A few months ago, a guy showed up at my church wearing a tank top, overalls, tuxedo shoes, and a fedora hat. Honestly, I thought to myself, “Wow. He’s out of touch.” I’ve gotten to know him in the last couple of weeks, and he’s not as far out as I thought he might be. But my first impression of him has stuck with me. I can hardly take him seriously.

The same thing happens when people meet you.

If you haven’t shaved, then people think you’re lazy. If your hair is messy, then people think you don’t care. If your shirt is wrinkled, then people think you don’t know how to do laundry (or your job). If you’re wearing flip flops, then people think you don’t take anything seriously.

That might be the furthest thing from the truth, but it doesn’t matter. A person’s perception is their reality. That is their opinion of you. It might be wrong, but it’s true for them.

6. Shake Their Hand

When someone reaches out their hand, grab it. Grip their hand firmly and confidently, and shake it. Be sure to get the right grip. A proper handshake should last for 2 seconds. If it lasts any longer, it will feel like you’re holding hands. And that’s not okay.

The University of Alabama did a study that found a weak grip means you’re anxious, shy, and insecure. They also found that a firm grip means you’re self-assured and confident.

If you’ve met a person before, consider a two-hand grab: placing your free hand on the other person’s elbow or shoulder adds warmth and enthusiasm.

Avoid being The Dead Fish or The Bone Crusher.

The Dead Fish handshake is when you place your hand in another person’s hand in a limp way. Instead of placing your hand in someone else’s, make a concentrated effort to grasp their hand.

The Bone Crusher handshake is when you grab a person’s hand and grip it so hard that it hurts them. As a general rule, you shouldn’t grip a person’s hand any harder than you would grip a door handle. There’s no need for broken fingers during a handshake.

If someone catches you with The Crusher, a good response is, “Wow, that’s quite a grip you’ve got.” In most cases, they’ll loosen up.

A good handshake is the start of a good relationship. Grip well and you’ll go far.

7. Make Eye Contact

This takes some sensitivity to get right. On the one hand, too much eye contact can be perceived as condescending or intimidating. On the other hand, too little eye contact can be perceived as dishonest or disinterested.

As far back as Cicero (106-43 B.C.), it was recognized that “the eyes are the window to the soul.” More recently, neurological studies have found that eye contact fully activates parts of the brain that allow us to accurately process a person’s intentions toward us. No other visual cue does this as powerfully as eye contact.

Through eye contact, we’re able to know and be known. It’s essential for a good first impression.

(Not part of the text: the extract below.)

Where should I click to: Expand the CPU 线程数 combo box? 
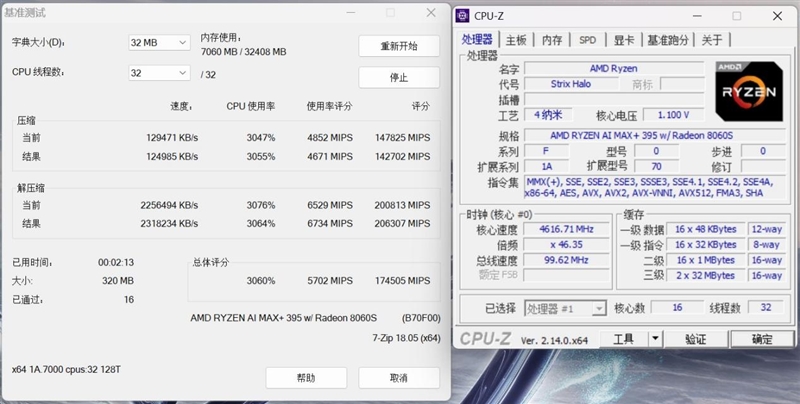click(159, 73)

So, what’s the right amount of eye contact?

As a general rule, if you’re familiar with the person, more eye contact is acceptable. If you’re not very familiar with the person, soften it up a bit.

One way to get this right is through mirroring. When you mirror someone, you pay attention to their tendencies and adjust yours accordingly to get in sync.

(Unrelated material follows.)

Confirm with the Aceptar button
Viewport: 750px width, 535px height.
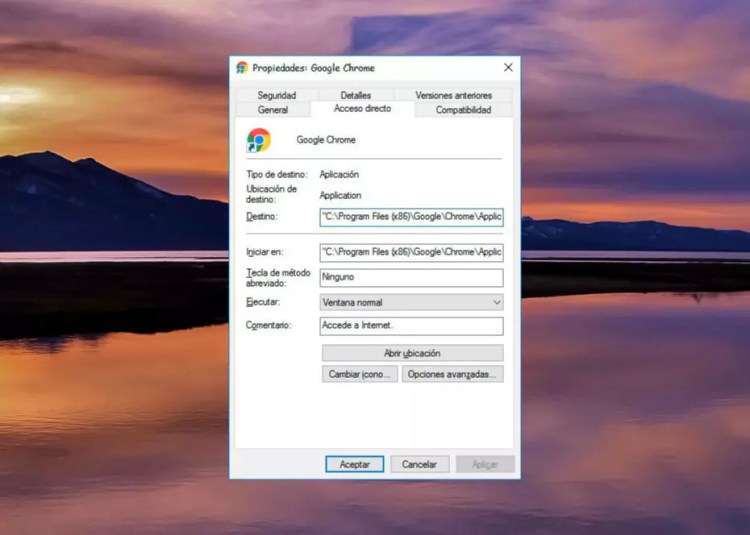tap(354, 464)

The Dale Carnegie Institute advises:

“When maintaining normal eye contact, each person looks into the other’s eyes and then away again. The speaker checks in visually with the listener, and the listener confirms understanding through meeting the speaker’s eyes. This process cycles every few seconds throughout the duration of the conversation” (The 5 Essential People Skills, 144).

The right amount of eye contact creates feelings of trust and empathy in the eyes of the person you’re meeting.

Last Thoughts on First Impressions

A major part of your job as a youth pastor involves meeting new people. Sometimes it’s parents. Sometimes it’s students. Sometimes it’s potential leaders.

Every person you meet forms an opinion of you in the blink of an eye. That opinion, their first impression, is very hard to change.

No matter how introverted or extroverted you are, these 7 things will help you stand out in a crowd and make a great first impression with everyone you meet.


Has your first impression of someone ever been wrong?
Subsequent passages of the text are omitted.